For some, childhood is a period of life, while for others it is a state or an experience. This latter view implies that there is a child in every one of us, whatever our age. Because of the democratizing and egalitarian impulse of modern societies, the age criterion has tended to subside as the basic dividing line between childhood and adulthood. Defined as subjects in the Convention on the Rights of the Child, children, as both dependent and autonomous beings, have come to represent a ‘paradoxical alter-ego’. In contemporary society, there has been a shift from adultcentrism to pedocentrism, and a conflict between child liberationists and child caretakers has emerged. As a result of the evolution of contemporary law, and of juvenile criminal law in particular, most European countries have come to recognize that a child is an incomplete individual who reaches maturity through education.
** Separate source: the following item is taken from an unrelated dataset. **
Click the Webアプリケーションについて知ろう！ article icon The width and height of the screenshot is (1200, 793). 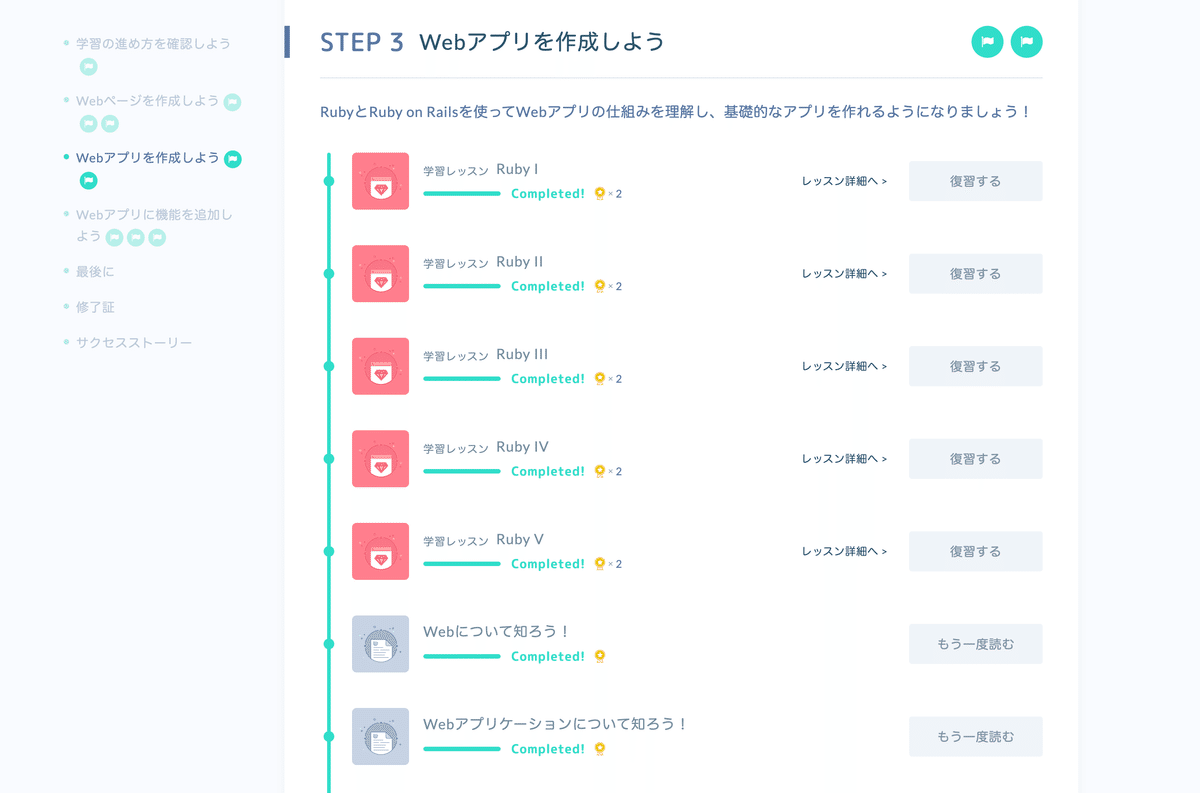[x=380, y=736]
A product of democratization and a sign of the end of traditional authority, the current crisis of authority (as Hannah Arendt described it) has its origins in this new representation of childhood: while children are recognized as being different from adults, they are also considered to have the same rights as adults. These changes account for the current crisis of family law and children’s rights in many democracies.
Academic research on childhood has attracted significant media attention since the 1970s. In their popularized form, research findings have often tended to be decontextualized in the media, while producing academic norms serving as reference standards. The concept of childhood as a ‘category with specific rights has given credence to a new representation of children in the general public and in the world of marketing’. Today, the emphasis on meeting the needs and rights of children is a fundamental norm of family and social life.
Art has a key role to play in this new landscape. More specifically, access to the arts is a right for children, although it is important to recognize that aesthetic experience is an ontological encounter in which the difference between children and adults tends to dissolve. The figure of the child-artist is thus part and parcel of an attempt to redefine childhood.